§ Testo da leggere
★ ★ ★ ★ ★

Un equivoco va immediatamente dissipato. Simon Weil attraversa “Le stelle inquiete” come una meteora, le cui illuminazioni sono farfugliate con insopportabile accento francese come i lemmi di un prontuario impolverato piuttosto che come intenibili slanci del pensiero. Il protagonista finisce per diventare Thibon (Fabrizio Rizzolo), il filosofo contadino che ne fu amico, ne raccolse l’eredità intellettuale e ne subì la malia, ma allo spettatore non riesce proprio di subire il “fascino” maldestro dell’agricoltore sbarbatello doppiato con dilettantistiche modulazioni della voce, che meglio si apprezzerebbero in prodotti quali “Centrovetrine” o “Beautiful”.
La brava attrice francese che interpreta la filosofa, Lara Guirao, predica col viso scavato nel deserto di una sceneggiatura inesistente, che vorrebbe gabellare i silenzi per poetiche evocazioni della ruralità e le ellissi narrative per atmosferiche sospensioni. Ma sono velleità pavesiane da lasciare a chi la regia la padroneggia con altro carisma, come Giorgio Diritti ne “L’uomo che verrà”. Il talento, invece, non verrà mai se non è nativo. Ed ecco, allora, orrori cinematografici tipici della volontà di strafare: dal patetico saluto tra Simone e Gustave, con inquadrature spericolate che turbano campo e controcampo sul sottofondo melenso di un addio sussurrato come in un mélo da incubo; fino al passare delle stagioni, trovata pseudo-geniale che dissimula un montaggio da pubblicità del Mulino Bianco. Completa il quadro Yvette Thibon (Isabella Tabarini), moglie di Gustave, i cui timori da donna insidiata si appiattiscono sulla sbozzatura malriuscita di una massaia un po’ goffa.
Per carità, non si vuole sminuire la carriera e l’opera di un montatore storico del cinema italiano come Roberto Perpignani, già collaboratore di Bertolucci e dei Taviani. La casa di produzione, Kitchen Film, ce ne propina sul sito un pistolotto di oltre tre quarti d’ora, in cui se la suona e se la canta con la regista.
Ma che il film sia stato selezionato a Montreal; che Perpignani abbia il suo signor pedigree e l’Oscar sulla mensola; che la co-sceneggiatrice Lucilla Schiaffino abbia vinto il Nastro d’Argento per “Il più bel giorno della mia vita”; tutto ciò non risana le debolezze di un’opera dal soggetto di indubbio interesse, ma dallo sviluppo fitto di magagne, a tratti perfino risibile. I film si fanno con le idee e con l’occhio, non con il curriculum.

★ ★ ★ ★ ★

§ Estratto dati
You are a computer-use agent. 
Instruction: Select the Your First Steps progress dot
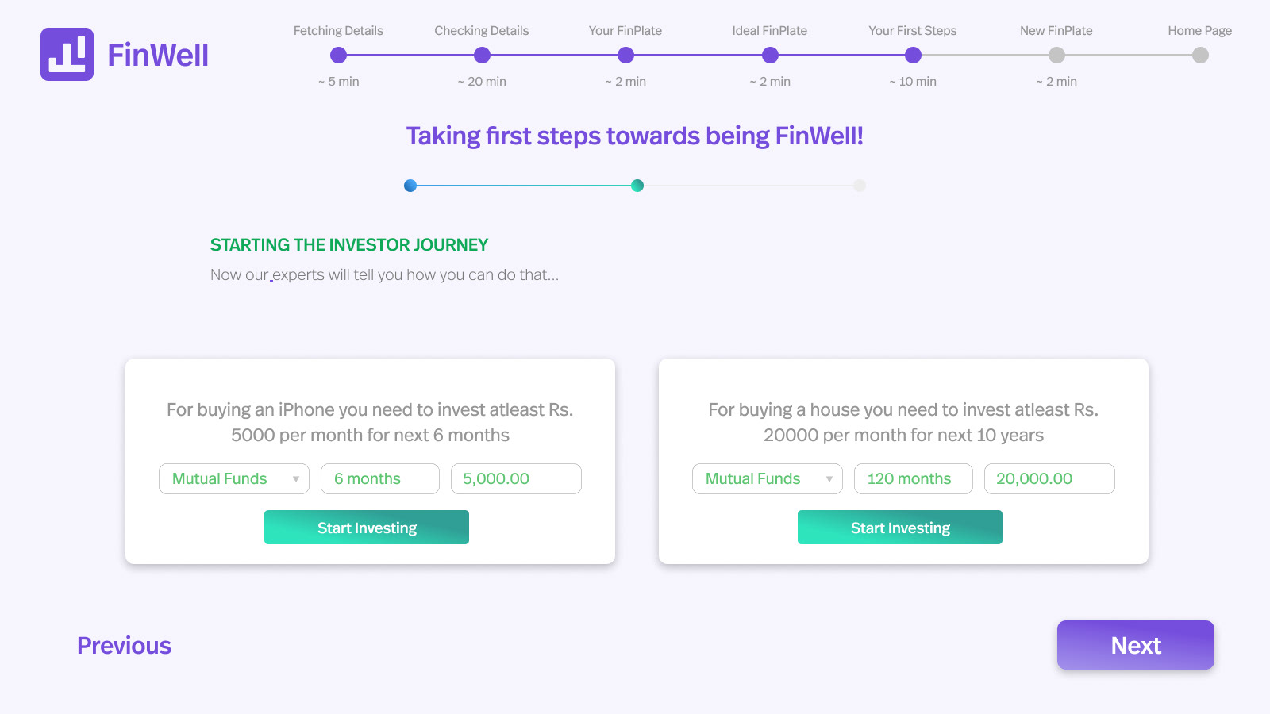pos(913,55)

★ ★ ★ ★ ★

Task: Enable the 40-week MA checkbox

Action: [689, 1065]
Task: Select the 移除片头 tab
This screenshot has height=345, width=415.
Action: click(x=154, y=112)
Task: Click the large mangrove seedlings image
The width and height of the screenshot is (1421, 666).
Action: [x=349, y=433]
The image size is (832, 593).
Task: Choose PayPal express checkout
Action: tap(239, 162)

★ ★ ★ ★ ★

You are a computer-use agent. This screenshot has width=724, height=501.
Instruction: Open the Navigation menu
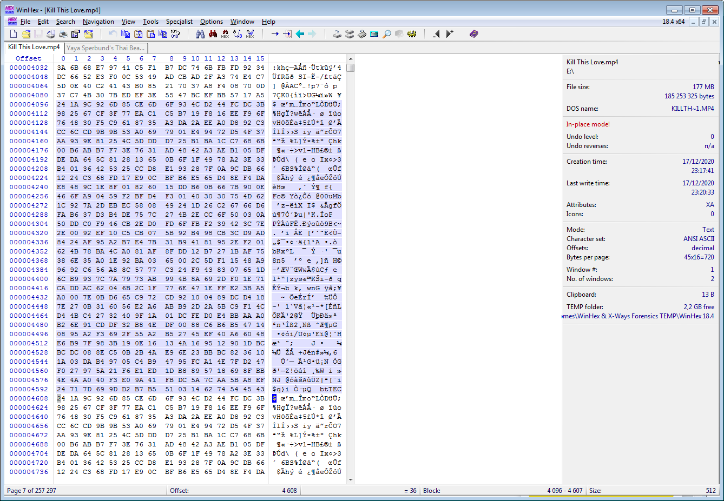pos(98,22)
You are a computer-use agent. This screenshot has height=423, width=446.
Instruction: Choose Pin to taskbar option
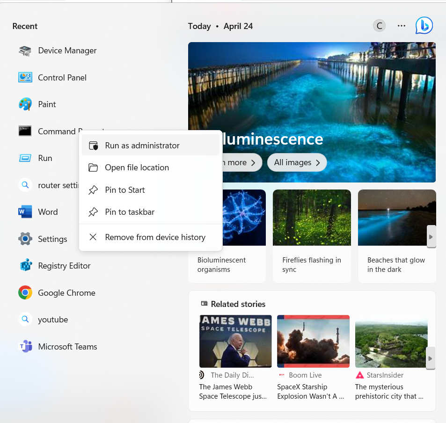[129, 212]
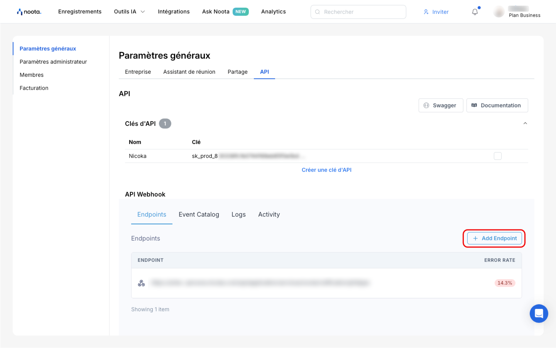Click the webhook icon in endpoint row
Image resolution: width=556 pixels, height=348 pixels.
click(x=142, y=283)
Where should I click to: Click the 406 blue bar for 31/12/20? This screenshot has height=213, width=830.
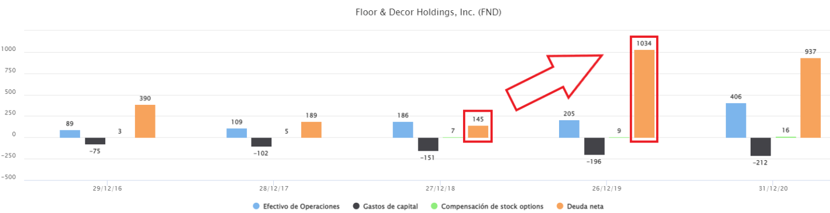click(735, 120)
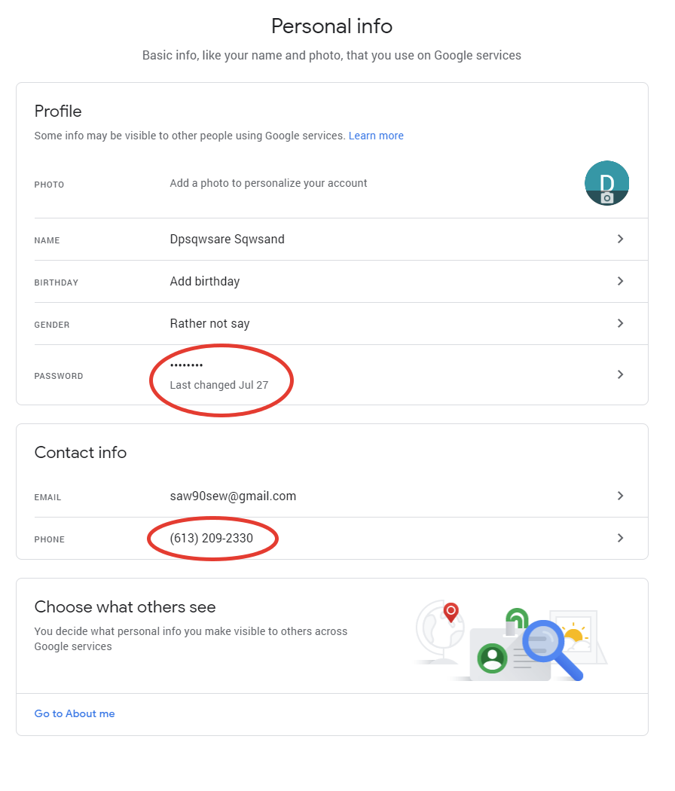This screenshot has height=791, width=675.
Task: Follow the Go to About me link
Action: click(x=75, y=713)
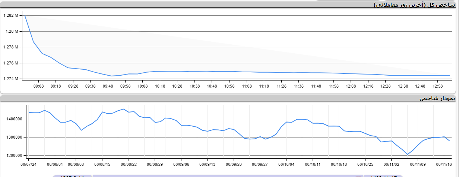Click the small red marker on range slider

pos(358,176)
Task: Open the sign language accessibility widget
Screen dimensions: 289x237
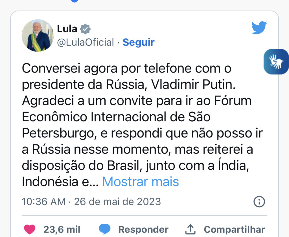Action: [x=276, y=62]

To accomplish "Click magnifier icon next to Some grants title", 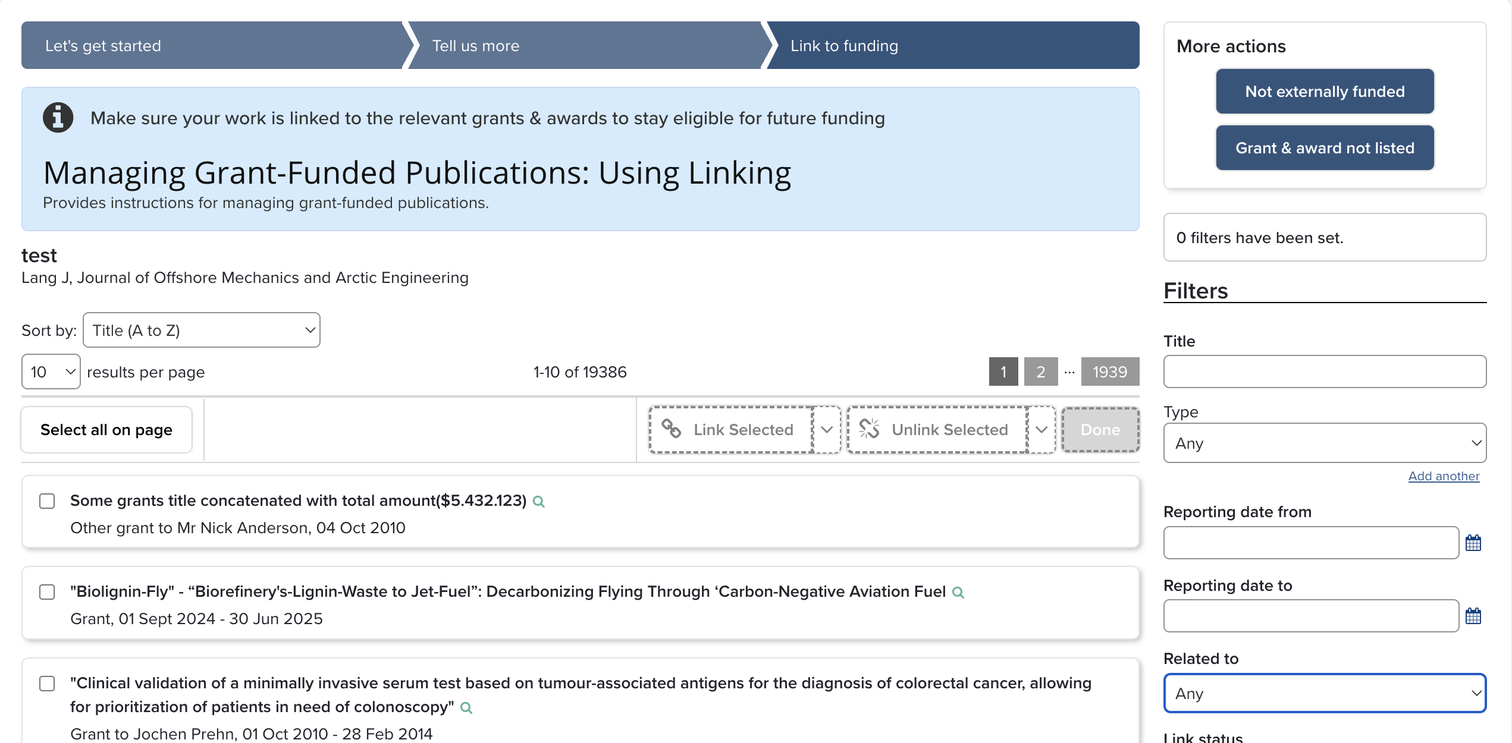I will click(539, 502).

★ ★ ★ ★ ★

§ Consegna
Ricopia parola per parola dalla recensione di “Le stelle inquiete” tutto il passo che va da "Per carità, non" giù fino a "con il curriculum.". L'elenco riportato qui sopra non ha alcun rapporto con la recensione.

§ Soluzione
Per carità, non si vuole sminuire la carriera e l’opera di un montatore storico del cinema italiano come Roberto Perpignani, già collaboratore di Bertolucci e dei Taviani. La casa di produzione, Kitchen Film, ce ne propina sul sito un pistolotto di oltre tre quarti d’ora, in cui se la suona e se la canta con la regista.
Ma che il film sia stato selezionato a Montreal; che Perpignani abbia il suo signor pedigree e l’Oscar sulla mensola; che la co-sceneggiatrice Lucilla Schiaffino abbia vinto il Nastro d’Argento per “Il più bel giorno della mia vita”; tutto ciò non risana le debolezze di un’opera dal soggetto di indubbio interesse, ma dallo sviluppo fitto di magagne, a tratti perfino risibile. I film si fanno con le idee e con l’occhio, non con il curriculum.